Modifications are applied in-place without additional read/write operations.
Efficient for large files as it avoids loading everything into RAM at once.

Standard File I/O (STDIO)

Opens the file and reads its contents into a buffer in memory.
Performs operations (like finding newlines) on the in-memory buffer.
Writes the modified data back to the file, which can be slow for large files.
Prone to high memory usage if the file is large, as it loads the entire content into RAM before processing.

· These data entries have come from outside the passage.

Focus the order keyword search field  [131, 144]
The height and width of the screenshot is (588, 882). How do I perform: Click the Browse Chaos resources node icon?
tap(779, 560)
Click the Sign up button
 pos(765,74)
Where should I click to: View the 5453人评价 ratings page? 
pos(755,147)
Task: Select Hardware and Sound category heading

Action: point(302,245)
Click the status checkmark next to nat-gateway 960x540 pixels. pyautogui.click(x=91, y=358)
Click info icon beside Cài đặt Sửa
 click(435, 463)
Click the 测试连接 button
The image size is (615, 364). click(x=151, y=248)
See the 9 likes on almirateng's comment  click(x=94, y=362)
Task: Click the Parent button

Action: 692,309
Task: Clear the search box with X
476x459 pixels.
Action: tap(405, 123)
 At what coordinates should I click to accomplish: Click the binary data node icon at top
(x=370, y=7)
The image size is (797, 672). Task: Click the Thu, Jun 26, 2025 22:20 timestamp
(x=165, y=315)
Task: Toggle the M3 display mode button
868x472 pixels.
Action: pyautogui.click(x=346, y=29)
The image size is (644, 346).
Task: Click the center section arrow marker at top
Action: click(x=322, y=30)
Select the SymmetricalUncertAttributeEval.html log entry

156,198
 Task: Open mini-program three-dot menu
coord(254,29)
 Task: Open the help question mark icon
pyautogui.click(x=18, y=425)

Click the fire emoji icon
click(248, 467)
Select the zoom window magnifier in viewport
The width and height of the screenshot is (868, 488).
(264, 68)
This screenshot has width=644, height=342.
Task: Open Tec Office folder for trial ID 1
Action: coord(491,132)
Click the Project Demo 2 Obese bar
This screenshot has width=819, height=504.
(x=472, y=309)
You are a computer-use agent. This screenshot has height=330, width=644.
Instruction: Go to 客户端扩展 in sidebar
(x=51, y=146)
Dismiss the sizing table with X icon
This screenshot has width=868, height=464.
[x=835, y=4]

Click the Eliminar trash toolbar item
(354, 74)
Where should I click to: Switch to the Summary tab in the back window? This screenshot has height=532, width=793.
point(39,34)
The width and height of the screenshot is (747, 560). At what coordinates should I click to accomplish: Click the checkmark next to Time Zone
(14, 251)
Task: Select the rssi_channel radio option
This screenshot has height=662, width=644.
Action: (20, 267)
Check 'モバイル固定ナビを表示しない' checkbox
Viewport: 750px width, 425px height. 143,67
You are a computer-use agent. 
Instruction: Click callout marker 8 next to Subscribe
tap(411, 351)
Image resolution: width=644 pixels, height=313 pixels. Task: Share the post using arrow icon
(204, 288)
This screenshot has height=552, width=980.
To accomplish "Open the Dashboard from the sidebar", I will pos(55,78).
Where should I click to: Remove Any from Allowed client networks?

Explanation of the Rust Program

This Rust program compares two different methods for truncating a file for two functions, one after the first newline (\n) character is found, and another after all lines in the file. The two methods used are:

Memory-Mapped I/O (mmap) - Uses the memmap2 crate to map the file into memory for direct access.
Standard I/O (std::io) - Uses traditional file reading and writing.

Each method is timed for performance measurement using a higher-order function measure. The program prints the performance comparison at the end.

Breakdown of Key Components

The program is composed of the following components:

Timing: A struct for timing the execution of a function
measure: A higher-order function for timing operations
truncate_with_mmap: Function to truncate a file with MMAP and run an operation
truncate_with_standard_io: Function to truncate a file with STDIO and run an operation
main: The Main function for running the benchmark

The `Timing` struct

struct Timing { operation: String, duration: std::time::Duration, }

The `Timing` struct is composed of `operation` name and its `duration`.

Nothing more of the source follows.